--- Begin Records to process ---

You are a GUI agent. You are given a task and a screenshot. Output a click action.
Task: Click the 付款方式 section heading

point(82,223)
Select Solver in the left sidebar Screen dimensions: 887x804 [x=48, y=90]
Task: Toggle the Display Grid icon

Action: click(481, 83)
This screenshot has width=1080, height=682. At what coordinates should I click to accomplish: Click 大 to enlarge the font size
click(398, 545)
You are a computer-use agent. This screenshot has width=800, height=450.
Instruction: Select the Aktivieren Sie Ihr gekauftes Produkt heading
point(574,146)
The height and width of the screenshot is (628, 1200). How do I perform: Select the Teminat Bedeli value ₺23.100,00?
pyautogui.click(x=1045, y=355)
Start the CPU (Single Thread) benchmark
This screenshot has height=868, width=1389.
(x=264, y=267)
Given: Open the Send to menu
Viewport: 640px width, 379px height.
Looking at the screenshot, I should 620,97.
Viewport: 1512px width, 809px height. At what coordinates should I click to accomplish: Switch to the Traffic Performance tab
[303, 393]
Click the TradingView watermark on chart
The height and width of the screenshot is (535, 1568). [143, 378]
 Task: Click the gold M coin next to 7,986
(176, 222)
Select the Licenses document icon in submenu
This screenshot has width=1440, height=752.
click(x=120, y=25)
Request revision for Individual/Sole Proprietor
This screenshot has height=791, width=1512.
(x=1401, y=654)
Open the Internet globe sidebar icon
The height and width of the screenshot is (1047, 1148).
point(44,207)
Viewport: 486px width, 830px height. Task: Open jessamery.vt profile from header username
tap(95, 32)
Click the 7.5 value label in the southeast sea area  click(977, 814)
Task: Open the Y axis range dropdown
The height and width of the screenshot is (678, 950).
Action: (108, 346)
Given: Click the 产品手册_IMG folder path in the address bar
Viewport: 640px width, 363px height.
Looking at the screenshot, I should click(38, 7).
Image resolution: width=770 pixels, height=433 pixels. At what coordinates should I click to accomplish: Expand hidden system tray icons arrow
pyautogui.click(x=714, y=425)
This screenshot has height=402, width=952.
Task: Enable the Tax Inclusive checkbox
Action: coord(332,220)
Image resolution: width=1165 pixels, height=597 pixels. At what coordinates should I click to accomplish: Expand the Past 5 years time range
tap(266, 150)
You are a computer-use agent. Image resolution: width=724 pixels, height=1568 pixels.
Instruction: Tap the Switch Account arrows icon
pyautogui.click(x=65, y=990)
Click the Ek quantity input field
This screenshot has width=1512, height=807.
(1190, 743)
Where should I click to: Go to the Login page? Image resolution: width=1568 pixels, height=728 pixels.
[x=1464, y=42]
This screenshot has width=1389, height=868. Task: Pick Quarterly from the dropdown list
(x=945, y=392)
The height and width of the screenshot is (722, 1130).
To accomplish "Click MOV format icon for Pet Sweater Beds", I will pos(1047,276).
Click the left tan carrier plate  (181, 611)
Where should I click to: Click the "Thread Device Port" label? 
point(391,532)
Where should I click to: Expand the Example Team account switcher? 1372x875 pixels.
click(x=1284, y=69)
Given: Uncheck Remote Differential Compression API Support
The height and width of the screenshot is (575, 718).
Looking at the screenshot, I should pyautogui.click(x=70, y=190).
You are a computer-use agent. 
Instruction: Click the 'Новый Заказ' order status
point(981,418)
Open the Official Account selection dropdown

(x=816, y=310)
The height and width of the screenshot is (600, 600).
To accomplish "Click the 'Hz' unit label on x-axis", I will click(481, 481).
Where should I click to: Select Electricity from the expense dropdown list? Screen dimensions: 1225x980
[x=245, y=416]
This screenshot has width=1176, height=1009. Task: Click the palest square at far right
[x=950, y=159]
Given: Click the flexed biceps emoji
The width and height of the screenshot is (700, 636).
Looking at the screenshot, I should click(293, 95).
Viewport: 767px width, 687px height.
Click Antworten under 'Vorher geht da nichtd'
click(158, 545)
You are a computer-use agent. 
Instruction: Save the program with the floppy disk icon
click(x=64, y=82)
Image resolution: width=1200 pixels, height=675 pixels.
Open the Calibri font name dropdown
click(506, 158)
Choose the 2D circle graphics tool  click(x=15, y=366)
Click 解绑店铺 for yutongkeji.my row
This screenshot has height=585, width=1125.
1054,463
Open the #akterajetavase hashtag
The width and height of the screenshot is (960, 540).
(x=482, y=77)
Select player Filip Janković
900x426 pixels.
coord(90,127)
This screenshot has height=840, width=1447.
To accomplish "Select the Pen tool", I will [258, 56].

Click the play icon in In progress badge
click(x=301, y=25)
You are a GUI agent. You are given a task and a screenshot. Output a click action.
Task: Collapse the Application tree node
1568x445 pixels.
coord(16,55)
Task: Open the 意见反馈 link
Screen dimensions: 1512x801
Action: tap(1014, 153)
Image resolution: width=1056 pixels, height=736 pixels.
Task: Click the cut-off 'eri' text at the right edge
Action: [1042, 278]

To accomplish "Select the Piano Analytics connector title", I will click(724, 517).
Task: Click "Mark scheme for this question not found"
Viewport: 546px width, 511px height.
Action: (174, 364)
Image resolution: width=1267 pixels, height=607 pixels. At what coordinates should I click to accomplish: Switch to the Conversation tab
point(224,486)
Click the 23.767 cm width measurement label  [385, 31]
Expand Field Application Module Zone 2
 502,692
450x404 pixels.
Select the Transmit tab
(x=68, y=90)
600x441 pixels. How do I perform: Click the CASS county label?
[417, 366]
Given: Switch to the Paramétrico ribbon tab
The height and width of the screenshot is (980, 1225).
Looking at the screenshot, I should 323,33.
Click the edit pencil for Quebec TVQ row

--- End Records to process ---

- [Exercise aim] Copy all of the data above verbatim, reproducing every line without any changes.

- [Final answer]
You are a GUI agent. You are given a task and a screenshot. Output a click action.
Task: Click the 付款方式 section heading

point(82,223)
Select Solver in the left sidebar Screen dimensions: 887x804 [x=48, y=90]
Task: Toggle the Display Grid icon

Action: click(481, 83)
This screenshot has width=1080, height=682. At what coordinates should I click to accomplish: Click 大 to enlarge the font size
click(398, 545)
You are a computer-use agent. This screenshot has width=800, height=450.
Instruction: Select the Aktivieren Sie Ihr gekauftes Produkt heading
point(574,146)
The height and width of the screenshot is (628, 1200). How do I perform: Select the Teminat Bedeli value ₺23.100,00?
pyautogui.click(x=1045, y=355)
Start the CPU (Single Thread) benchmark
This screenshot has height=868, width=1389.
(x=264, y=267)
Given: Open the Send to menu
Viewport: 640px width, 379px height.
Looking at the screenshot, I should 620,97.
Viewport: 1512px width, 809px height. At what coordinates should I click to accomplish: Switch to the Traffic Performance tab
[303, 393]
Click the TradingView watermark on chart
The height and width of the screenshot is (535, 1568). [143, 378]
 Task: Click the gold M coin next to 7,986
(176, 222)
Select the Licenses document icon in submenu
This screenshot has width=1440, height=752.
click(x=120, y=25)
Request revision for Individual/Sole Proprietor
This screenshot has height=791, width=1512.
(x=1401, y=654)
Open the Internet globe sidebar icon
The height and width of the screenshot is (1047, 1148).
point(44,207)
Viewport: 486px width, 830px height. Task: Open jessamery.vt profile from header username
tap(95, 32)
Click the 7.5 value label in the southeast sea area  click(977, 814)
Task: Open the Y axis range dropdown
The height and width of the screenshot is (678, 950).
Action: (108, 346)
Given: Click the 产品手册_IMG folder path in the address bar
Viewport: 640px width, 363px height.
Looking at the screenshot, I should click(38, 7).
Image resolution: width=770 pixels, height=433 pixels. At what coordinates should I click to accomplish: Expand hidden system tray icons arrow
pyautogui.click(x=714, y=425)
This screenshot has height=402, width=952.
Task: Enable the Tax Inclusive checkbox
Action: coord(332,220)
Image resolution: width=1165 pixels, height=597 pixels. At what coordinates should I click to accomplish: Expand the Past 5 years time range
tap(266, 150)
You are a computer-use agent. Image resolution: width=724 pixels, height=1568 pixels.
Instruction: Tap the Switch Account arrows icon
pyautogui.click(x=65, y=990)
Click the Ek quantity input field
This screenshot has width=1512, height=807.
(1190, 743)
Where should I click to: Go to the Login page? Image resolution: width=1568 pixels, height=728 pixels.
[x=1464, y=42]
This screenshot has width=1389, height=868. Task: Pick Quarterly from the dropdown list
(x=945, y=392)
The height and width of the screenshot is (722, 1130).
To accomplish "Click MOV format icon for Pet Sweater Beds", I will pos(1047,276).
Click the left tan carrier plate  (181, 611)
Where should I click to: Click the "Thread Device Port" label? 
point(391,532)
Where should I click to: Expand the Example Team account switcher? 1372x875 pixels.
click(x=1284, y=69)
Given: Uncheck Remote Differential Compression API Support
The height and width of the screenshot is (575, 718).
Looking at the screenshot, I should pyautogui.click(x=70, y=190).
You are a computer-use agent. 
Instruction: Click the 'Новый Заказ' order status
point(981,418)
Open the Official Account selection dropdown

(x=816, y=310)
The height and width of the screenshot is (600, 600).
To accomplish "Click the 'Hz' unit label on x-axis", I will click(481, 481).
Where should I click to: Select Electricity from the expense dropdown list? Screen dimensions: 1225x980
[x=245, y=416]
This screenshot has width=1176, height=1009. Task: Click the palest square at far right
[x=950, y=159]
Given: Click the flexed biceps emoji
The width and height of the screenshot is (700, 636).
Looking at the screenshot, I should click(293, 95).
Viewport: 767px width, 687px height.
Click Antworten under 'Vorher geht da nichtd'
click(158, 545)
You are a computer-use agent. 
Instruction: Save the program with the floppy disk icon
click(x=64, y=82)
Image resolution: width=1200 pixels, height=675 pixels.
Open the Calibri font name dropdown
click(506, 158)
Choose the 2D circle graphics tool  click(x=15, y=366)
Click 解绑店铺 for yutongkeji.my row
This screenshot has height=585, width=1125.
1054,463
Open the #akterajetavase hashtag
The width and height of the screenshot is (960, 540).
(x=482, y=77)
Select player Filip Janković
900x426 pixels.
coord(90,127)
This screenshot has height=840, width=1447.
To accomplish "Select the Pen tool", I will [258, 56].

Click the play icon in In progress badge
click(x=301, y=25)
You are a GUI agent. You are given a task and a screenshot. Output a click action.
Task: Collapse the Application tree node
1568x445 pixels.
coord(16,55)
Task: Open the 意见反馈 link
Screen dimensions: 1512x801
Action: tap(1014, 153)
Image resolution: width=1056 pixels, height=736 pixels.
Task: Click the cut-off 'eri' text at the right edge
Action: [1042, 278]

To accomplish "Select the Piano Analytics connector title", I will click(724, 517).
Task: Click "Mark scheme for this question not found"
Viewport: 546px width, 511px height.
Action: (174, 364)
Image resolution: width=1267 pixels, height=607 pixels. At what coordinates should I click to accomplish: Switch to the Conversation tab
point(224,486)
Click the 23.767 cm width measurement label  [385, 31]
Expand Field Application Module Zone 2
 502,692
450x404 pixels.
Select the Transmit tab
(x=68, y=90)
600x441 pixels. How do I perform: Click the CASS county label?
[417, 366]
Given: Switch to the Paramétrico ribbon tab
The height and width of the screenshot is (980, 1225).
Looking at the screenshot, I should 323,33.
Click the edit pencil for Quebec TVQ row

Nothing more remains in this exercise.